The chief scientist of the World Health Organization (WHO), Soumya Swaminathan, said today that a ‘young and healthy person’ will have to wait until 2022 to be vaccinated against COVID-19.
“People think that on January 1st, 2021, there will be a vaccine and that things will return to normal, but it will not be so. Nobody can produce vaccines in the necessary volumes, so in 2021 we hope to have them, but in a limited quantity”, she said.
She also stressed that there is a consensus that the first immunized against the novel Coronavirus are health workers, first in line in the fight against the Pandemic, and then it will go to the elderly and the most vulnerable people.
She also highlighted that about a dozen possible anti-COVID-19 drugs are currently in phase III of clinical trials in groups of approximately 30,000 people in places where the Coronavirus continues to circulate intensely.

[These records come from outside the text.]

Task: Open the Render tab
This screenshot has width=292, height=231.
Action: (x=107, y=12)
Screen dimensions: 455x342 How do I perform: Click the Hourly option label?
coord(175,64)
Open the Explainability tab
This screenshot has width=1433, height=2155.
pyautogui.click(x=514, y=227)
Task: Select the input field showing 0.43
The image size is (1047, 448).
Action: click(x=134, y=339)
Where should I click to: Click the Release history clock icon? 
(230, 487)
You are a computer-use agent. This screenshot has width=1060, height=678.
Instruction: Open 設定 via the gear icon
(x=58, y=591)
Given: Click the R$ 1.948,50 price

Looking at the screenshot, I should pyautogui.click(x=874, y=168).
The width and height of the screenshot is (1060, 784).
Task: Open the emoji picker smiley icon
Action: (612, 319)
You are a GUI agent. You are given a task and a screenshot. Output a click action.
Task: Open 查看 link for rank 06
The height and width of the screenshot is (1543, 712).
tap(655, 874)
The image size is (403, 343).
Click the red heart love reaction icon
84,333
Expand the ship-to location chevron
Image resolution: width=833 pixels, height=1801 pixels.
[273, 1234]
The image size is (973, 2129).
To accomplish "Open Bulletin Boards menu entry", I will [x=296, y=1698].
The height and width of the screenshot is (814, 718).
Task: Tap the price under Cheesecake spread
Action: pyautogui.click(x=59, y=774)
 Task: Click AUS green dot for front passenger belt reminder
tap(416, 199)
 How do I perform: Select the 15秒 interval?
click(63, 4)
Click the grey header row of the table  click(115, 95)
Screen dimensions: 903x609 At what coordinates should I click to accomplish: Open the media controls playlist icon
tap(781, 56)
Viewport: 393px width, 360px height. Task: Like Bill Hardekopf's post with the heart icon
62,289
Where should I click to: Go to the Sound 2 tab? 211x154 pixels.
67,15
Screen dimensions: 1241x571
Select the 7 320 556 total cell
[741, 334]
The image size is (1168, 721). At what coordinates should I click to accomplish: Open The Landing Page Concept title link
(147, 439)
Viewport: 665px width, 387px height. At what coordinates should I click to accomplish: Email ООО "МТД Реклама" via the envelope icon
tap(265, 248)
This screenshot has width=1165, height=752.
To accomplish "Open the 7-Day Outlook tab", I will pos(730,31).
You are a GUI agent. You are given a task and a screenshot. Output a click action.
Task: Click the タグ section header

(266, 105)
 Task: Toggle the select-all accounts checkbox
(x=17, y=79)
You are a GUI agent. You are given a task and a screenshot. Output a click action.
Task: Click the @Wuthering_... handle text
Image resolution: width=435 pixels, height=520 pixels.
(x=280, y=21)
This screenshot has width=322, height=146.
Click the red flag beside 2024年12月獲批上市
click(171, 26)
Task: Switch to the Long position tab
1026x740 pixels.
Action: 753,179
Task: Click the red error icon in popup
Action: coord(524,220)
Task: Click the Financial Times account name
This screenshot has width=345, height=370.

However, she clarified that they will wait until they have all the results of phase III to know “which and how many of these vaccines will be safe, effective, and protect for a long period.”
Must meet safety standards
Soumya Swaminathan predicted that those study conclusions could be ready early next year, but must comply with regulations for the approval of one or more drugs, and warned that nothing should compromise the results obtained since they are vaccines to be used in billions of people, “so we need to be sure that it is the right decision.”
To date, the WHO stated that in total, 40 vaccine trials are in one of the three phases of clinical trials and 200 are in laboratory tests.